" INNOVATION IN EDUCATIONAL ENTREPRENEURISM HAS THE POWER TO UNLOCK INFINITE OPPORTUNITY."- JOSEPHINE BUYS, CO-FOUNDING CEO, INTERACTIVE ADVERTISING BUREAU (IAB SA) AND DIGITAL MEDIA LITERACY ADVOCATE
As a media and marketing pioneer, throughout my career I have been at the forefront of lightning speed change in the advertising and media landscape, from representing several top newspaper and magazine publishers, as they migrated online, to co-founding CEO of the first and only Interactive Advertising Bureau (IAB SA) in Africa.
As a co-founder of the initiative to have ‘universal access to the internet’ considered and declared ‘a basic human right’ in collaboration with the SA Human Rights Council, I have developed a passion for online education and training for the youth in South Africa (and across the globe), to give them hope and opportunity in the 4IR.
GenZ has become the largest generation (since millennials and baby boomers respectively), and they have unprecedented access to just about anything online and with that, there is a pressing need to teach youth to use tech for good and educate them about navigating their digital footprint, to question who they want to/will be online, their reputation etc. For this they need to develop DQ, digital citizenship which ensures responsible technology usage; essential to helping students achieve and understand digital literacy, as well as ensuring cyberbullying prevention, online safety, digital health, etc.

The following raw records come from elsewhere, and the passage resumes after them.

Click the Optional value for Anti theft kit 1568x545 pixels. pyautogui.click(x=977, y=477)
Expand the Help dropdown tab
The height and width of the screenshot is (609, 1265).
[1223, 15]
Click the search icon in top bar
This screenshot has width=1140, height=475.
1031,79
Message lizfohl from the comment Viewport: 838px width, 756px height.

Given the blended models of education which emerged during the closed borders of the pandemic, it’s clear that business models of education need to adapt as students gravitate towards the flexibility of anytime, anywhere vs the traditional student faculty model. We can now expand the reach of access to education to the very people who are going to build our economy and become our future leaders.
However, the social and emotional challenges that emerge from misuse of technology change faster than teachers or parents can manage, and we need to educate our students about the ever-changing risks associated with technology. While institutions of education are trying their best to keep up, I believe the private sector needs to support their endeavours.
This is why I’m a digital media literacy advocate for programs that empower students to minimise their risk online by teaching them about online privacy (settings), cyber security, and bullying. Targeting tight niches of age groups building trust and triggering different thinking at each stage of their digital footprint enables them to better understand what the real online threats and dangers are. With that understanding, learners (parents and teachers) are able to make better and more informed choices to ensure their online safety and security, while being mindful of the mental health challenges (and opportunities), as we move into the era of the metaverse.